La familia, tal como hoy está generalmente constituida, y tal como lo está la sociedad de que formamos parte, no puede vivir en la santa ignorancia en que viven y pueden vivir las monjas enclaustradas; porque es imposible que, como éstas, pase la vida exenta de todo contacto con el mundo, e indiferente a lo que forma, digámoslo así, el interés supremo de la Humanidad y la cadena que une y multiplica las generaciones. Es inútil que quieras tener a tus hijos en completa ignorancia, por ejemplo, de lo que significa la palabra amor, porque apenas pongan el pie en la calle, y aun en su casa misma, verán u oirán algo que les haga adivinar aquella significación. En un libro mío que se está imprimiendo con el título de Historia de dos almas, una negra y otra blanca, se narra cómo adivinan y se explican un niño y una niña de once a trece años el misterio del amor y la familia, observando cómo dos pájaros construyen un nido, tienen pajaritos, la pájara los abriga y cuida, el pájaro trae de comer a madre e hijos, y padre y madre acompañan y enseñan a los hijos cuando éstos se hallan en disposición de empezar a volar. Con esto quiero decir que hasta los irracionales hacen imposible la ignorancia de lo que la palabra amor significa en el corazón y aun en la familia.

Si alguna vez encuentras en el libro que vas a leer algo cuyo sentido no se te oculte a ti, que eres esposa y madre y por consecuencia has penetrado todos los misterios de la familia cristiana y honrada, continúa leyendo, que el concepto más malicioso es inofensivo para el que no le comprende, y el que le comprende no importa que le comprenda.

De todos modos, las malicias que encontrarás en los, CUENTOS DEL HOGAR son tan inocentes, que aunque se las confieses al señor cura en la Cuaresma próxima, creo no ha de echarte mucha penitencia por ellas.

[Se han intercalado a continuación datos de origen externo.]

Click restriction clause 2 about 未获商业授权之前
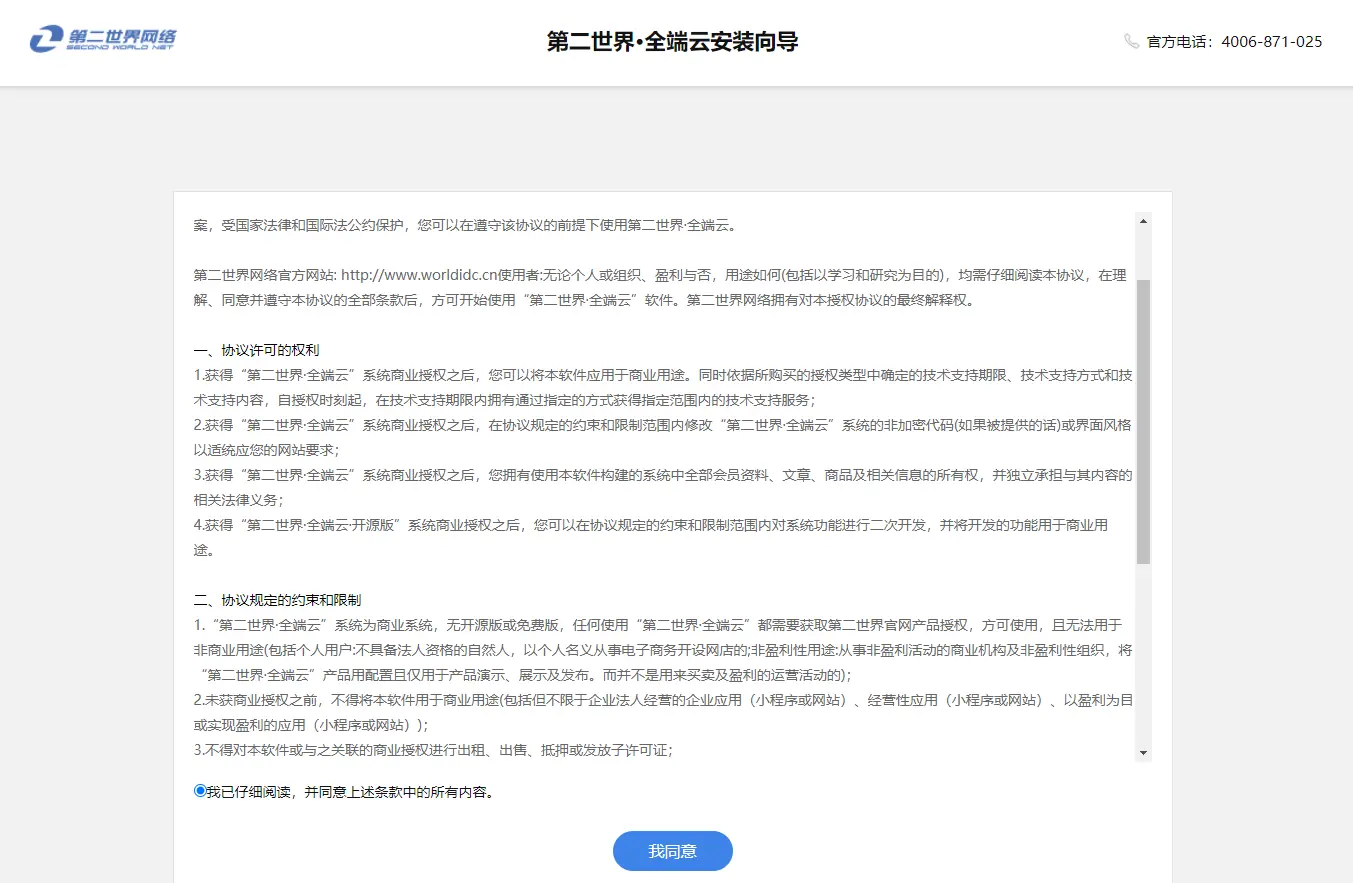This screenshot has width=1353, height=883. pos(660,700)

Algo más y más claro quisiera decirte en este delicado, asunto; pero siendo tú discreta y esposa y madre, ya

¿Qué quieres que te diga,
María Josefa,
qué quieres que te diga
que tú no sepas?


V[editar]

Algunos querrían, amiga María Josefa, que todos mis cuentos populares estuviesen bañados de misticismo tal que fueran la delicia, por ejemplo, de las piadosas mujeres cuya vida está enteramente consagrada a elevar a Dios cánticos y oraciones; pero tengo el sentimiento de no poder complacer a los que tal quisieran. Hay muchos modos de servir y honrar a Dios, aunque sin invocar su santo nombre más que en determinadas ocasiones en que el espíritu se aparta de la tierra y se remonta al cielo; y como desgraciada o felizmente, los que le sirven y honran así, es decir, trabajando para servir a la familia, a la Humanidad y a la patria, que también es servir a Dios, son muchísimos más que los que sirven y honran de otro modo, es decir, sólo elevándole cánticos y oraciones, el escritor que aspira al nombre popular tiene que desairar a los menos para complacer a los más.

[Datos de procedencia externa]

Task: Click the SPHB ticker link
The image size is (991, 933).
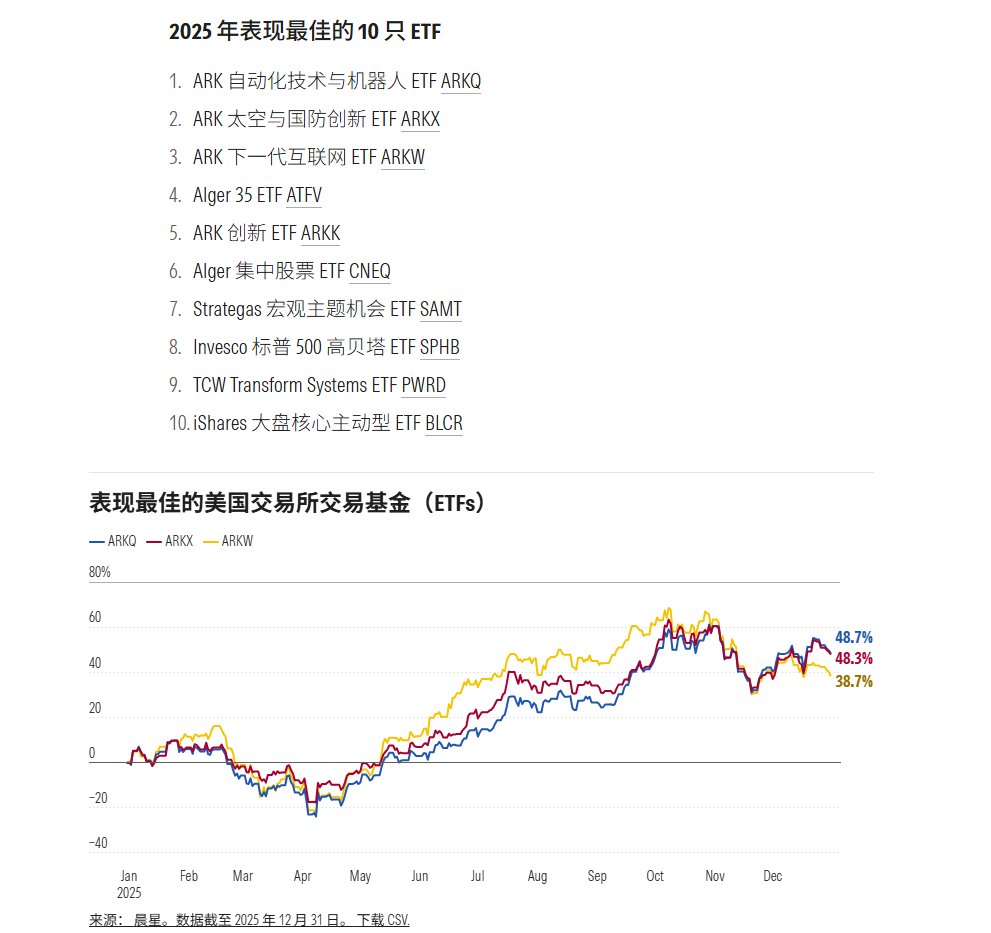Action: click(x=439, y=347)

Yo quisiera tener siempre el nombre de Dios en los labios, pero necesito resignarme a tenerle casi siempre solo en el corazón, porque si no, ¿cómo se quedarían atención y tiempo para cumplir los deberes puramente mundanos, pero no por eso menos santos e imprescindibles, de esposo, de padre y de ciudadano?

A deberes análogos a estos sacrificas tú, amiga María Josefa, la aspiración constante de tu alma a remontarse al cielo. Por tanto, en este asunto, como en los otros.

¿Qué quieres que te diga,
María Josefa,
qué quieres que te diga,
que tú no sepas?


VI[editar]

Algo más te diré, amiga María Josefa, para redondear y hacerte más perceptible lo que temo no haber acertado a explicar con la suficiente claridad en los renglones anteriores.

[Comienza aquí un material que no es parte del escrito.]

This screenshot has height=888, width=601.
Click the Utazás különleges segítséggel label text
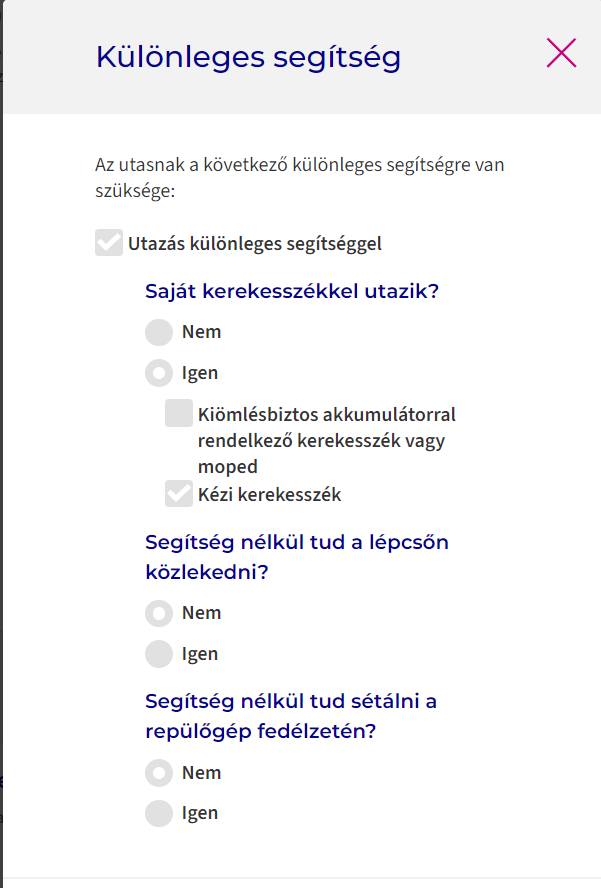[255, 244]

Un día, hallándome en la merindad de Durango, no quise tornar a Bilbao, donde tenía mi hogar y mi familia, sin visitar antes el venerando, templo de Nuestra Señora de Arrate, que está en una montaña entre Vizcaya y Guipúzcoa, como lo da a entender aquella canta popular que, mal traducida por mí dice:

Nuestra Señora de Arrate
tiene la casa muy alta,
para bendecir mejor
a Guipúzcoa y a Vizcaya.

Y con aquel piadoso fin me dirigí a Eibar, donde pensaba descansar para emprender en seguida la subida del santuario, que es penosa por lo larga y pendiente, y, permanecer allí algunas horas abstraído por completo de las cosas de la tierra, y ocupado sólo en las del cielo; pero apenas había llegado a Eibar, recibí una carta de mi mujer, que me decía: «Es necesario que vengas inmediatamente, porque los señores Diputados generales te necesitan con urgencia, y además la niña está hoy muy mal, y yo no estoy bien».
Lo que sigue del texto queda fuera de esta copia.